How far do standards have to fall before that's no longer true?

Recall also that aviation is the safest in aggregate, but the severity of each individual incident tends to be much worse than others.


What does the severity of the average incident have to do with whether I use a particular mode of transit?

We could add lots of fender-benders between taxiing planes to push down the average severity of each plane "crash." Then they would still be less deadly per mile travelled, but also less severe per incident on average than other modes of transit.


Hard to find up to date data, but looks like about two orders of magnitude, from ~5 deaths per billion miles to 0.05.


(Miles traveled is somewhat charitable to airlines and assumes trips are fungible between planes and cars.)


I'm not sure how you mean it's "charitable?" Could you explain?

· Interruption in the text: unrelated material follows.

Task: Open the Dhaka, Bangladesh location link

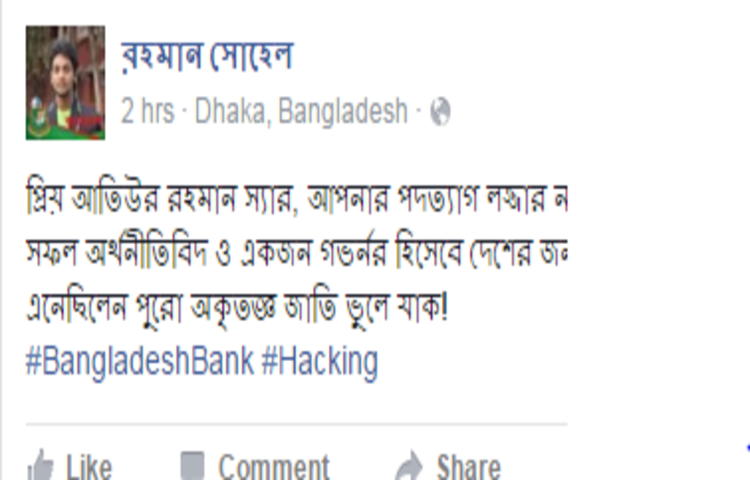Action: (301, 111)
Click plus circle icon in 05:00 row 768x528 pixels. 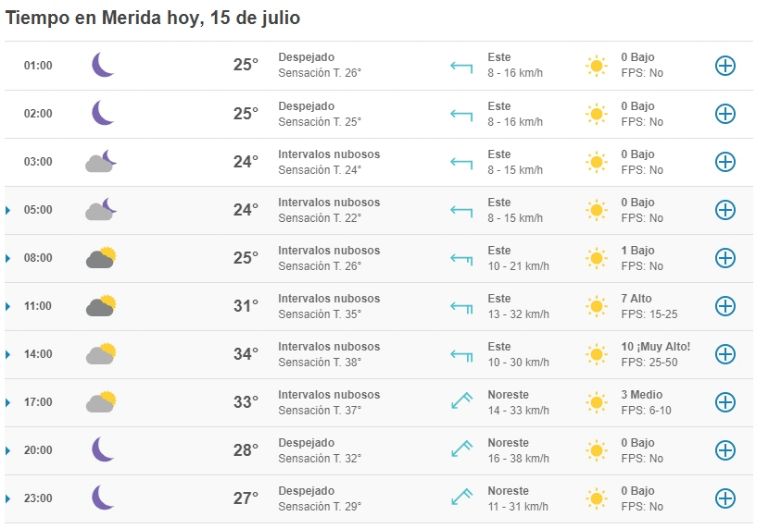725,210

Sure, sorry. Planes cover distance very quickly, and people use them for e.g. a six hour flight covering 4000 miles that they would not otherwise drive; this situation makes planes appear safer "per mile" than alternative valid metrics like "accidents per hour of travel" would.


I wonder how unreliable a specific model of commercial aircraft would need to be in order for it to no longer be the safest mode of transportation.

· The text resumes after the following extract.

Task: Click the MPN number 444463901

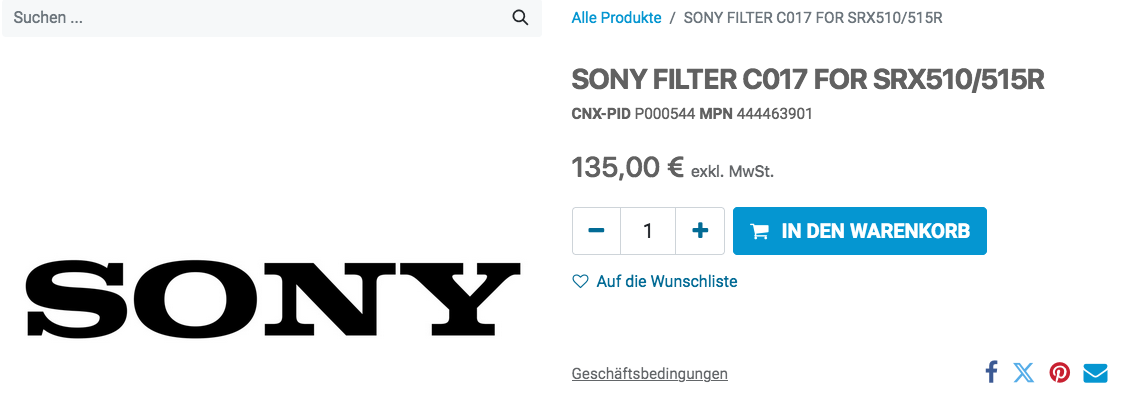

According to [1], commercial planes are about 3 times safer than buses per passenger mile (edit: passenger hours, sorry). That doesn't sound like a large enough margin to prevent certain more accident-prone models from earning the "deadlier than a bus" badge of shame, especially since the average is skewed by extremely reliable widebody models like the 777, A340 and A380. Meanwhile, commuter planes already suffer from a higher fatality rate than pickup trucks, while private planes are second only to motorcycles.

[1] https://turbli.com/blog/the-safest-transport-modes-ranked-by...


> According to [1], commercial planes are about 3 times safer than buses per passenger mile.

Uh... the "Fatalities by passenger miles" chart in that article says that fatalities per billion passenger miles are 70 times lower for commercial planes vs. buses.

And in fact if you normalize to actually comparable transportation modes, my guess is it's even worse. The overwhelming majority of bus miles are driven on urban transit routes at low speed. You'd want to split out long haul (Greyhound et. al.) buses to compare to aviation, and highway travel is always going to involve more fatalities.

Basically, even knowing that it's probably the most dangerous jetliner in decades, I'd still view a 737 MAX as an extremely safe travel option.


Someone pointed out that if you normalize from "fatalities per passenger mile" to "fatalities per trip" the airplanes don't look quite as good.


Fortunately, one normally doesn’t take a 737 to the corner store, drop the kids at school, or go out for lunch. The only thing normalizing by trip tells us is people take lots of car trips.


Well, yeah, because airliners are extremely large. If you do the same thing for cruise ships, they surely look horrifically dangerous! "Heart attack fatalities per trip" are off the charts.

When a regular person asks "is this safe?" they mean "is it safe for me?", not whether someone else on the vehicle might get injured.


Surely no one is discussing dying of other causes here


Uh... it was an example showing the flaw in the logic. You can't compare a 300-seat jetliner to a motorcycle in a metric of "fatalities per trip", because that doesn't give you any useful information about the subject under discussion ("am I going to die on this trip?"). It's just bad risk analysis.


Luckily no one was doing that. By your logic we shouldn’t compare anything because far more people travel by car than plane in a given year.